Kabel Premium Pulp & Paper

Immobilienentwickler kauft Gelände von Papierfabrik

Ein Artikel von Michael Fehrle | 15.10.2025 - 14:45

Update 15. Oktober 2025

VGP will das 280.000 m² große Gelände für Lager, Büros, Logistik und kleineren Produktionsstätten entwickeln. Bevor die bestehenden Gebäude abgerissen oder umgebaut werden können, müssen allerdings zuerst noch Papiermaschinen demontiert werden. Fragen zum Stand des Verkaufs der Papiermaschinen bleiben vom Insolvenzverwalter unbeantwortet. Angeblich gibt es Kaufinteressenten aus Asien und Indien.

23. Mai 2025

Mit Kabel Premium Pulp & Paper (KPPP) in Hagen-Kabel/DE muss eines der letzten Schleifholz verarbeitenden Papierwerke in Deutschland den Geschäftsbetrieb ab 1. Juni einstellen. Die 426 Mitarbeiter wurden am 22. Mai auf einer Betriebsversammlung über die Schließung informiert. Der derzeit noch vorläufige Insolvenzverwalter der Papierfabrik Kabel, Premium, Pulp & Paper (KPPP) in Hagen-Kabel/DE wird demnächst mit der Verwertung der Assets des Unternehmens beginnen. Nachdem am 22. Mai die Schließung des Unternehmens bekannt gegeben und dem Großteil der 426 Mitarbeiter gekündigt wurde, sollen das Grundstück, Maschinen, die Betriebsausstattung sowie die Restbestände an Rohstoffen und Fertigware verkauft werden. Hierzu werden dann auch die beiden Papiermaschinen zählen, auf den KPPP zuletzt im Wechsel LWC- und MWC-Papier hergestellt hat. Die Eröffnung des Insolvenzverfahrens wird voraussichtlich am 2. Juni erfolgen.

7:14 Uhr

Damit wird es in Deutschland nur noch vier Papier- bzw. Kartonfabriken geben, die Rohmaterial aus Holzschliff einsetzen. Für die Papierfabrik in Ettringen hatte UPM-Kymmene bereits Anfang März die Schließung im Juli angekündigt.
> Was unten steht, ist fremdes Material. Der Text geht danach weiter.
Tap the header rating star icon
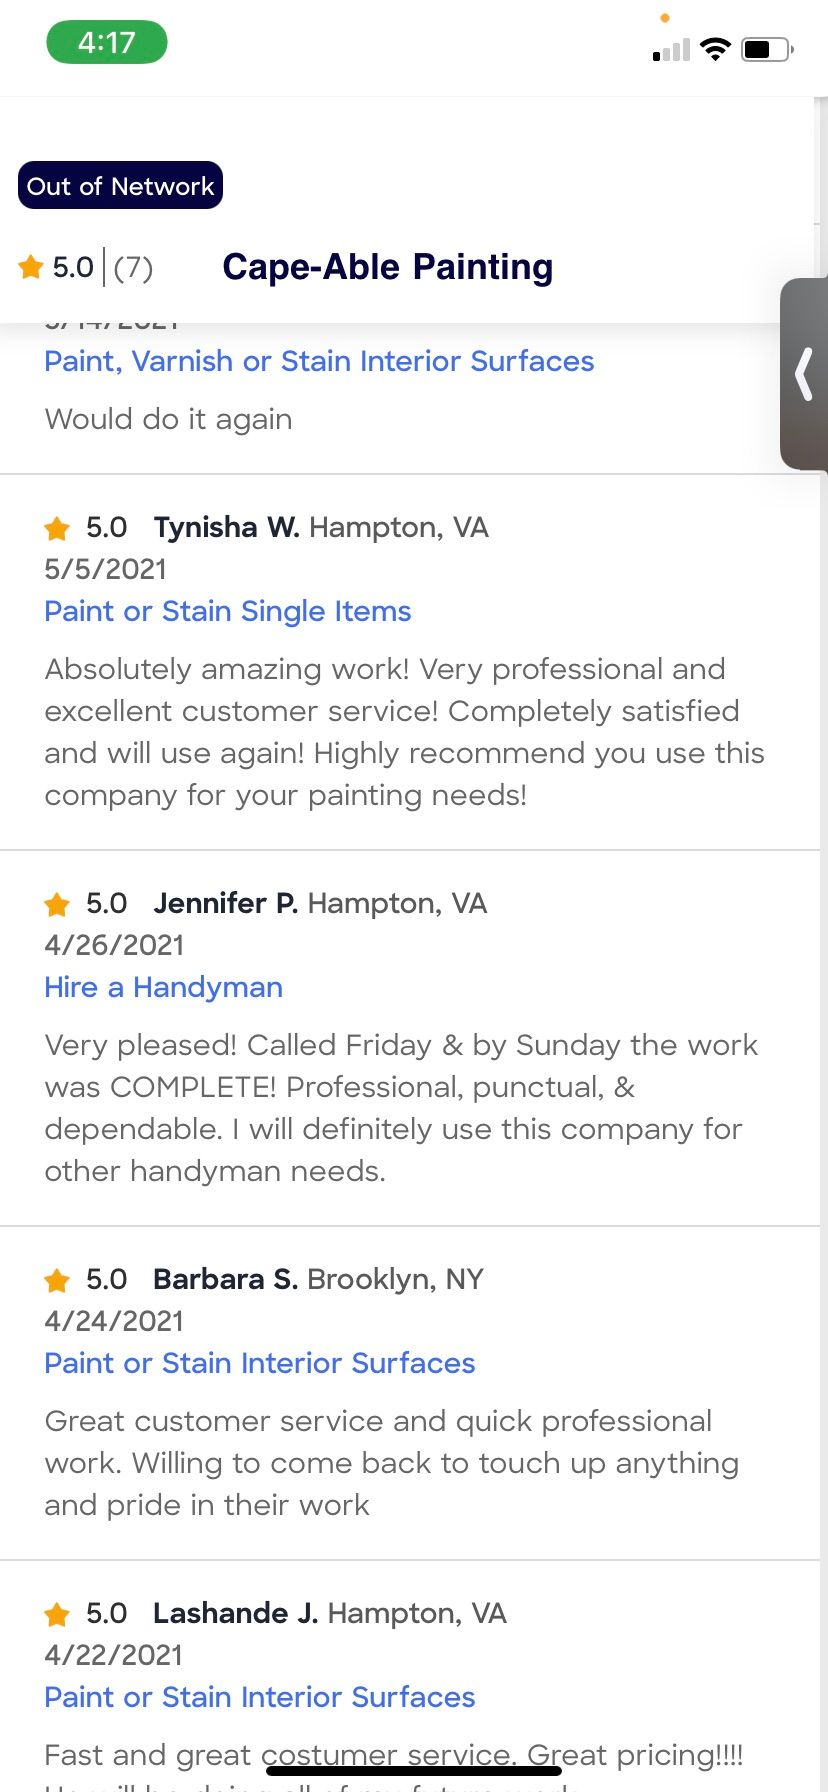The width and height of the screenshot is (828, 1792). 31,267
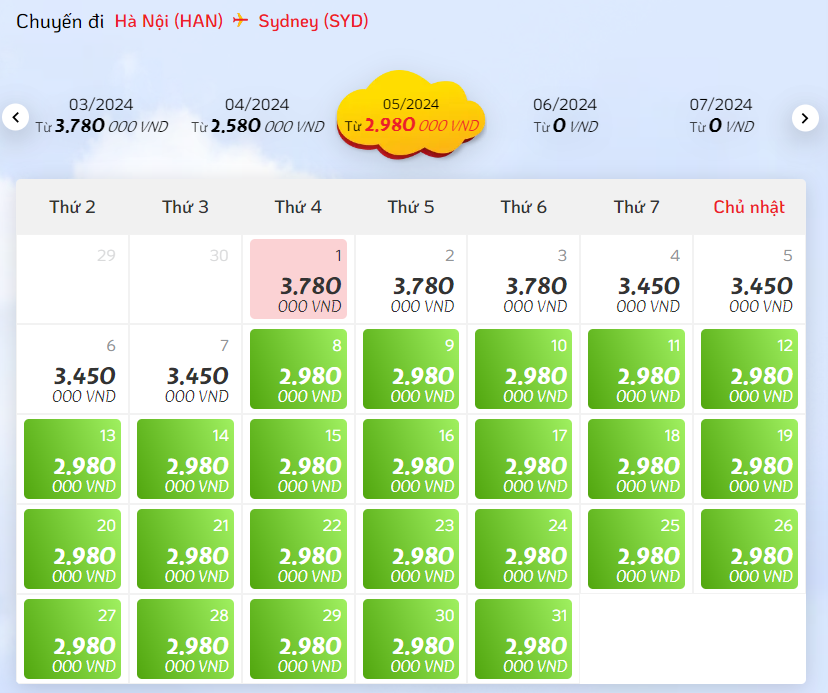Image resolution: width=828 pixels, height=693 pixels.
Task: Switch to the 06/2024 month
Action: pos(565,116)
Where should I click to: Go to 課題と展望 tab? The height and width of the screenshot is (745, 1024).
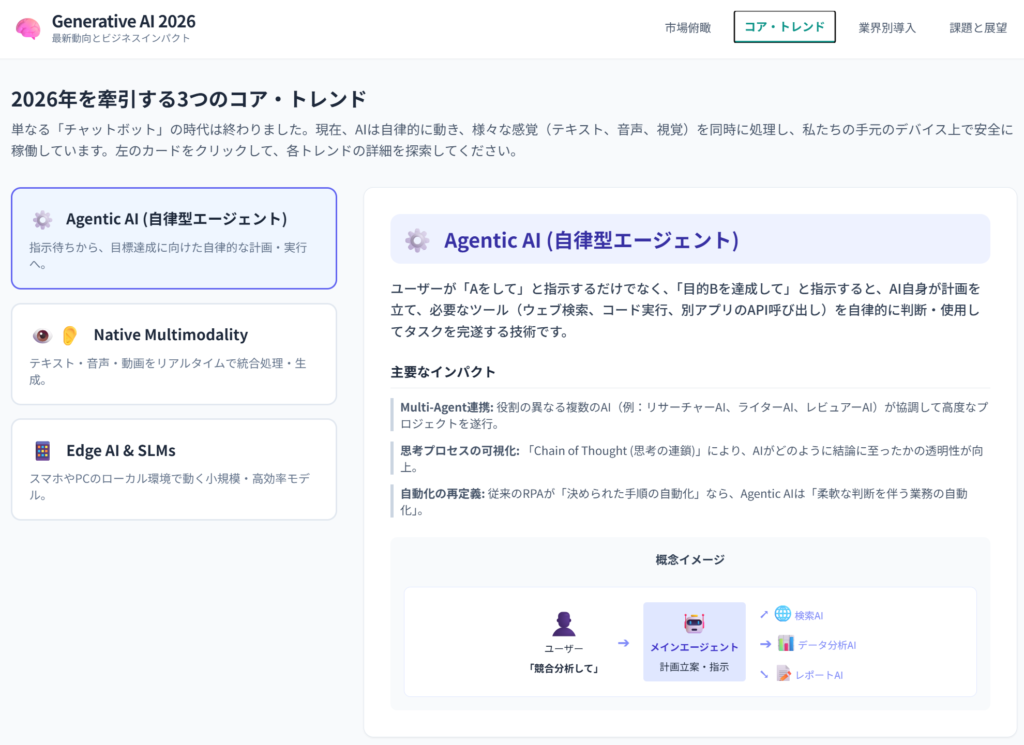click(978, 28)
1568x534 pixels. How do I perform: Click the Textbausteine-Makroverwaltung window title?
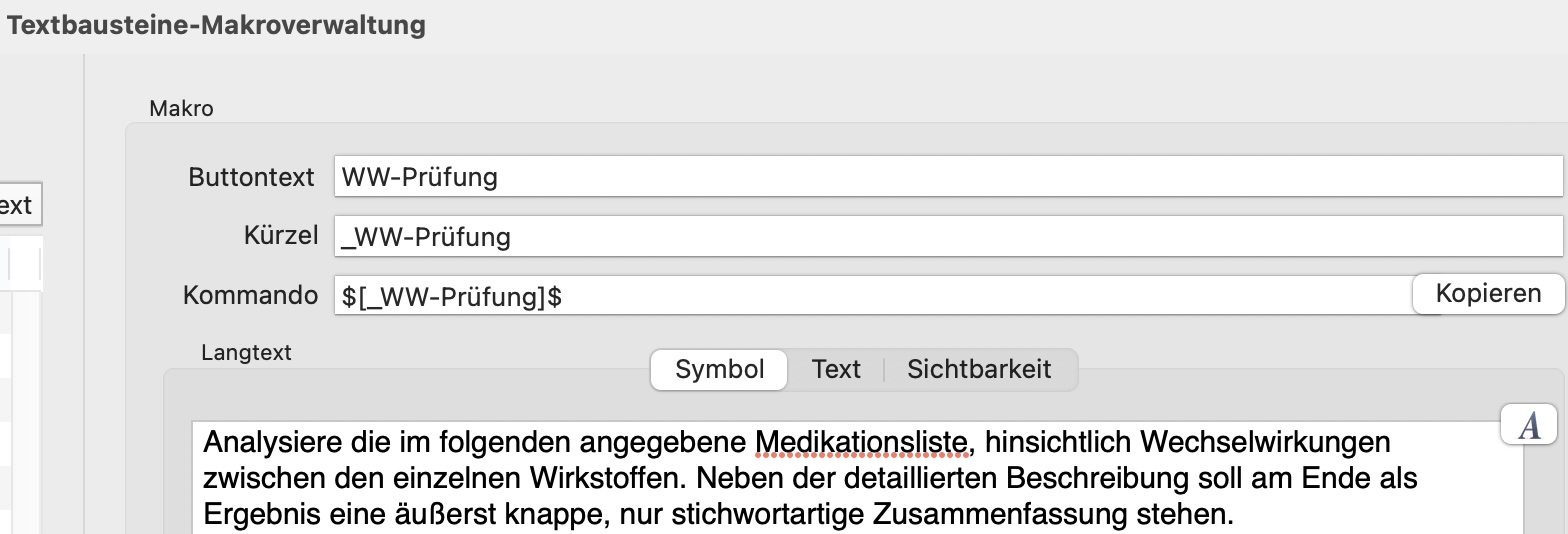[216, 25]
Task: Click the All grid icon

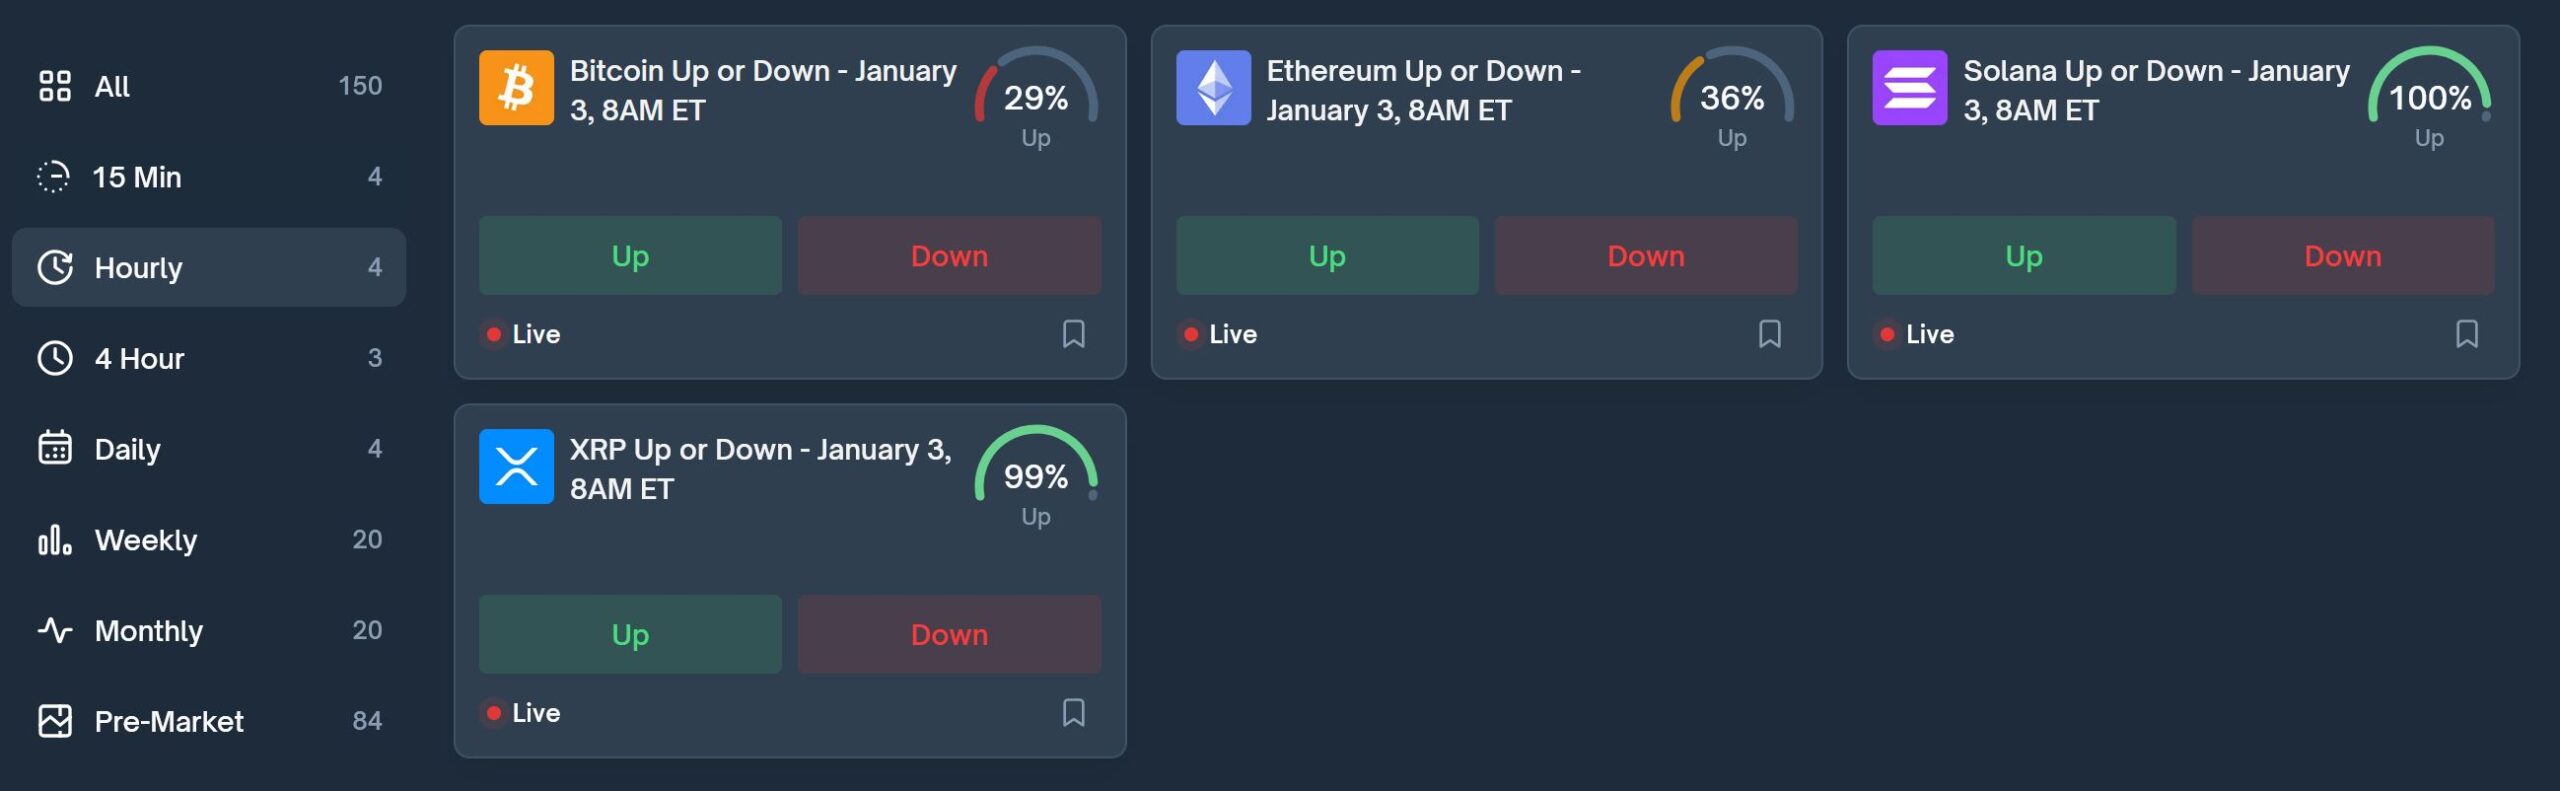Action: (x=55, y=86)
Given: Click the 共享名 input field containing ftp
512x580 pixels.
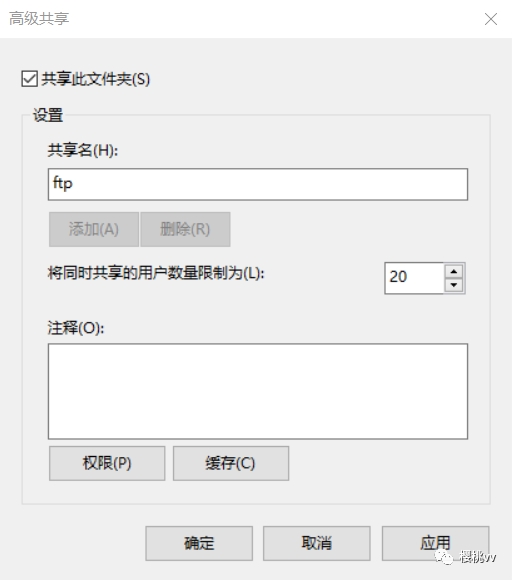Looking at the screenshot, I should coord(258,184).
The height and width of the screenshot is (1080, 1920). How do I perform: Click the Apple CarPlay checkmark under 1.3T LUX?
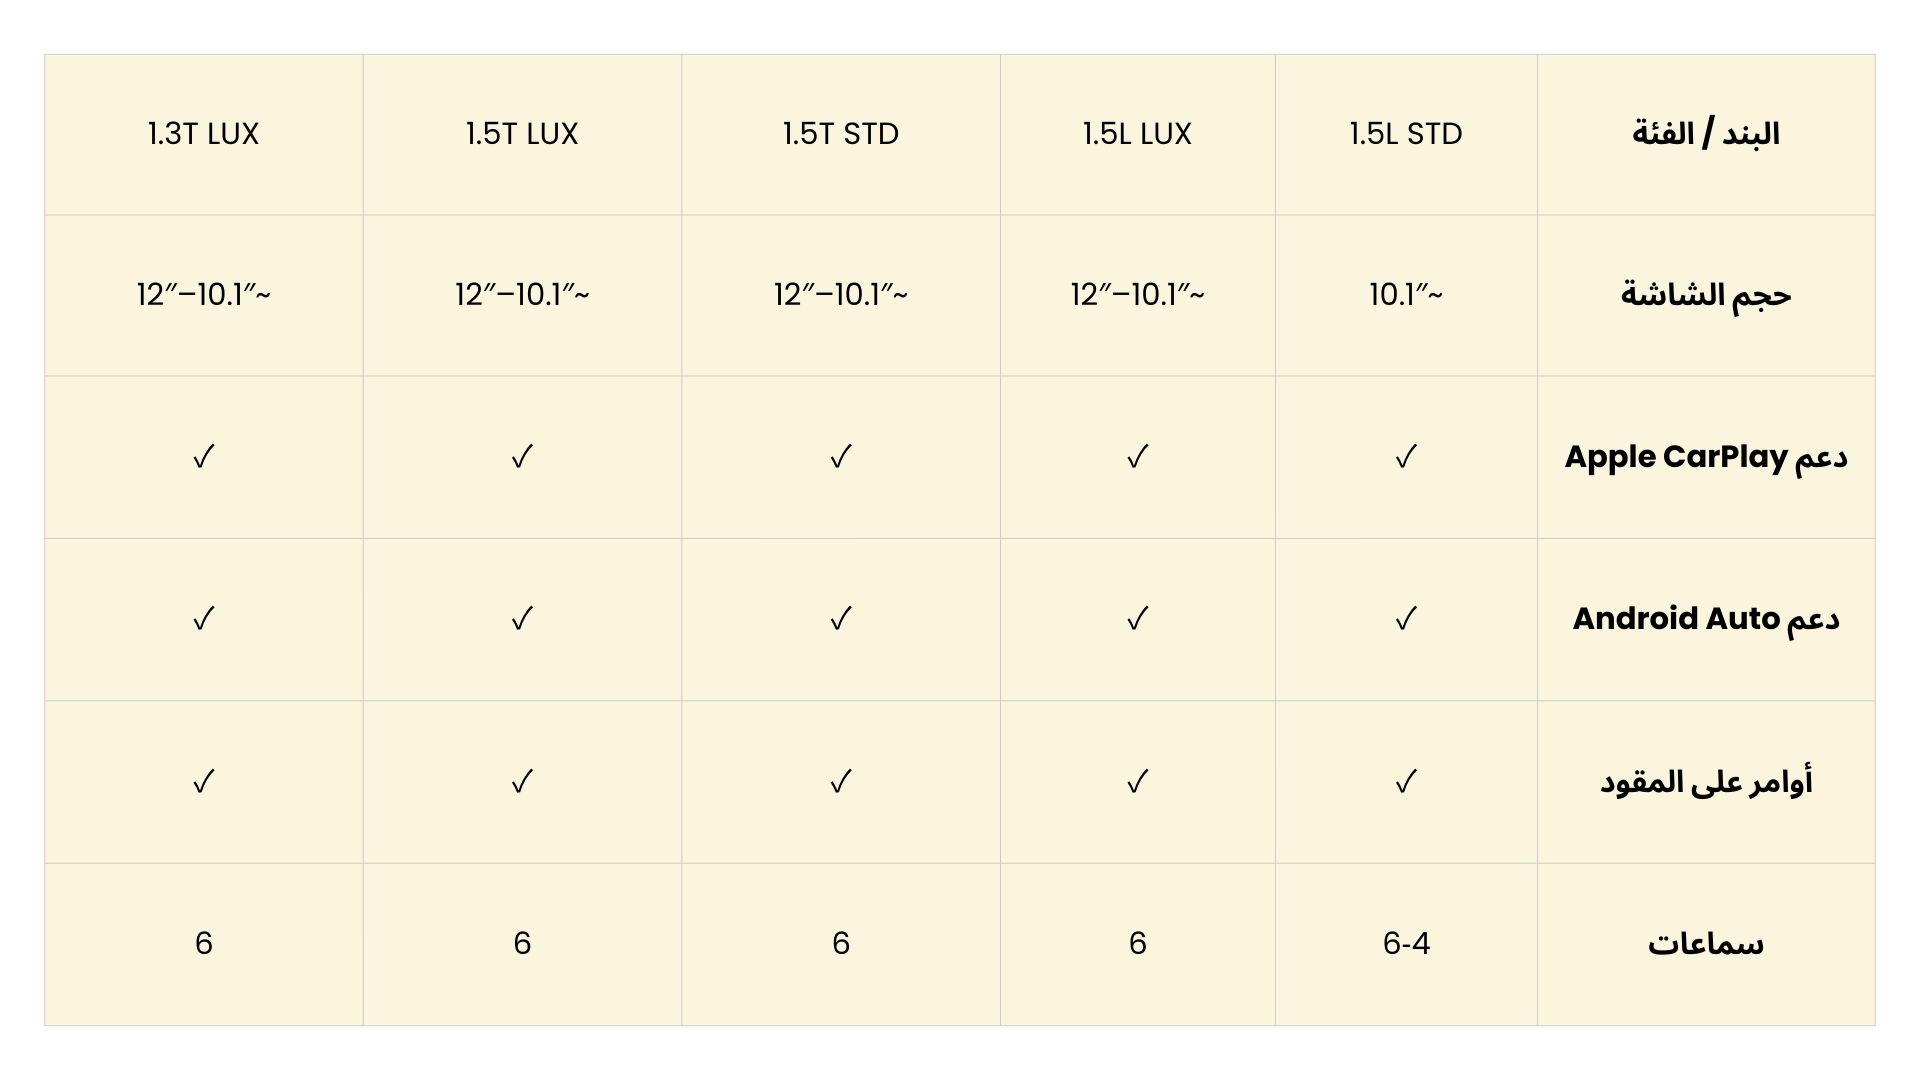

Nach dem Antrag von KPPP auf Eröffnung eines Insolvenzverfahrens am 6. März am Amtsgericht Hagen hatte der vorläufige Insolvenzverwalter, Prof. Dr. Peter Neu vom Büro Hagen der Kanzlei ATN d´Avoine Teubler Neu Rechtsanwälte, Wuppertal/DE, einen Investorenprozess gestartet. Dieser ist allerdings erfolglos geblieben.

Die Schließung hatte sich bereits Anfang Mai abgezeichnet. Am 9. Mai waren Holzlieferanten informiert worden, dass bis zum Monatsende kein Schleifholz mehr angeliefert werden darf. Die Fernbezüge waren bereits zuvor gestoppt worden.